With food system breakdown looming, clearly the stakes are high. Unfortunately, the discussion about food tech is polarised by people who think there is a binary choice to make about how to save the world. On the one side, people claim food tech is the answer and on the other side people claim agroecology is the answer.[ix] As a recent organic agroforester myself, I know that mimicking natural processes can successfully replace many of the industrial inputs to agriculture without decimating productivity, while requiring much more manual labour. However, I know there is no one answer to the global food crisis, nor even a multifaceted answer of both food tech and agroecology. Instead, the six hard trends outlined in this chapter mean the situation will continue to deteriorate. We can encourage a range of options that might help people feed themselves and others as best they can, while regenerating more patches of nature, whether gardened or wild, and focus as much on a more equitable and sufficiency-minded approach to food (which we explore more in Chapters 11 and 12). The polarisation reveals how anxious people who work on food and the environment have become. Some wish for a technological salvation from the situation, and so adhere to their view in a quasi-religious fashion. The fact that there are billions of dollars sloshing around food tech now is certainly not a disincentive for their continued devotion.

Will food tech feed billions of people as agricultural systems collapse due to changes in climate and biodiversity? The short answer is no, due to its resource demands, yet if managed and governed well, some novel food technologies will help to feed millions of people, while also presenting some uncertain risk of genetic pollution of the natural world. At present, the understanding is too influenced by, on the one hand, capitalist-funded entrepreneurs and promoters who sometimes mislead with their communications (to both oversell the potential and downplay risks), and on the other hand, people who want to ignore the looming food crisis and demonise all food tech (through commercial or ideological interests). It is unhelpful for food tech optimists to present their ideas in opposition to agroecology and agroforestry. Without urgent attention to redistribution, to cope better during the unfolding food crisis, more people may become suspicious that green capitalists and authoritarians in government want people to swap their cheeseburgers for a future of eating ‘fungal sludge’ and ‘insect goo’.

[i] Denkenberger, D.C. & Pearce, J.M. (2015). Feeding Everyone No Matter What: Managing Food Security After Global Catastrophe. Academic Press, London.

[ii] Primeroots (n.d.). Frequently asked questions.

[iii] Aro, N.; Ercili-Cura, D.; Andberg, M. et al. (2023). Production of bovine beta-lactoglobulin and hen egg ovalbumin by Trichoderma reesei using precision fermentation technology and testing of their techno-functional properties. Food Research International, 163, 112131.

[iv] The Royal Society (2020). Ammonia: Zero-carbon fertilizer, fuel and energy store. Policy briefing.

[v] Brennan, T.’ Katz, J.; Quint, Y. & Spencer, B. (2021). Cultivated meat: Out of the lab, into the frying pan. McKinsey & Company.

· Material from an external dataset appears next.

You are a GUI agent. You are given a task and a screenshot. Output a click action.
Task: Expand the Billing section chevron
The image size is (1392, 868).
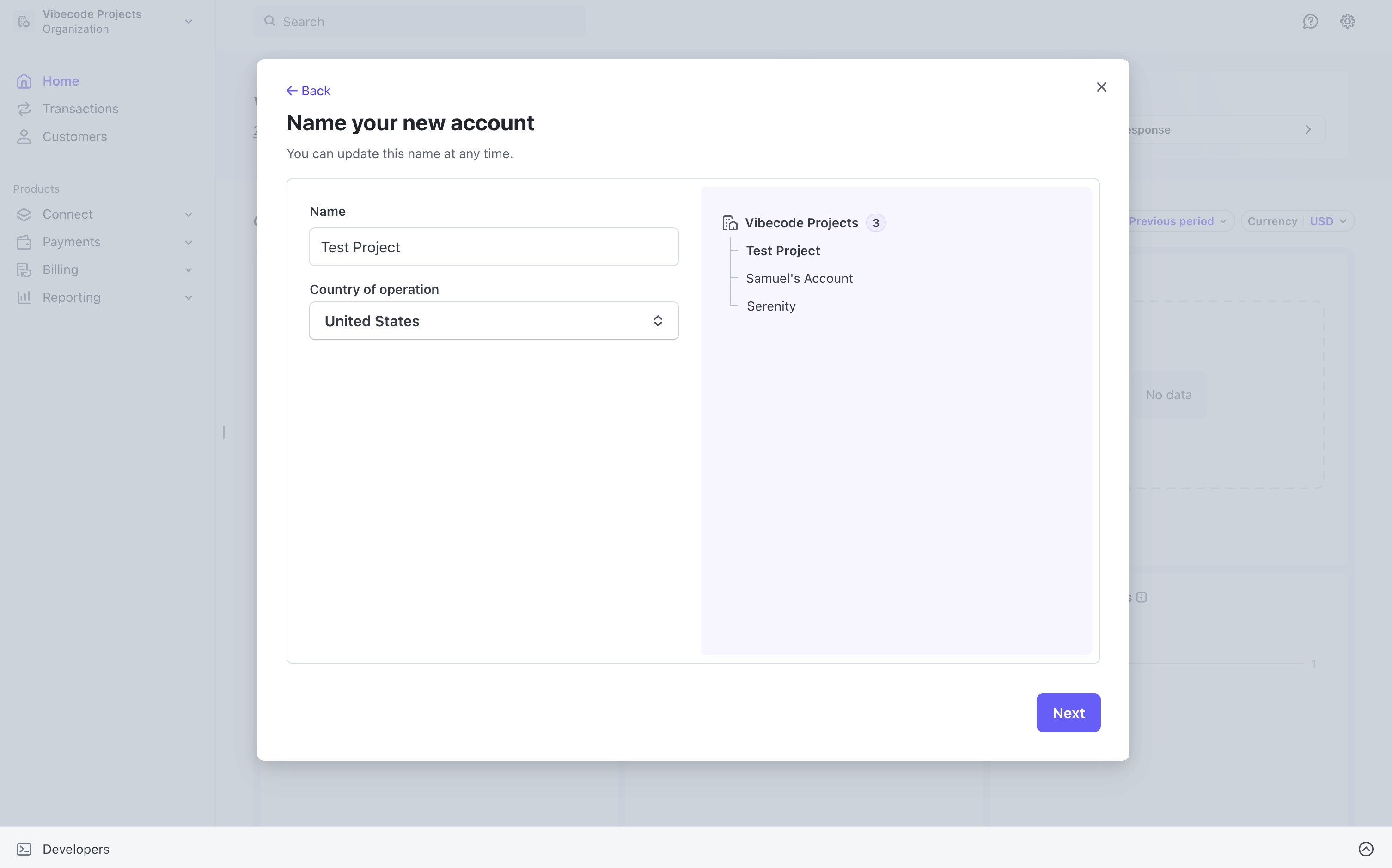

[vi] Monbiot, G. (2022). Regenesis: Feeding the World Without Devouring the Planet. Penguin.

[vii] Clark, M. & Maselko, M. (2020), Transgene biocontainment strategies for molecular farming. Frontiers in Plant Science, 11.

[viii] Southey, F. (2022). Regulating precision fermentation: Challenges and opportunities in marketing microbially-derived foods in Europe. Food Navigator Europe.

[ix] Lewis-Stempel, J. (2022). George Monbiot’s farming fantasies. UnHerd.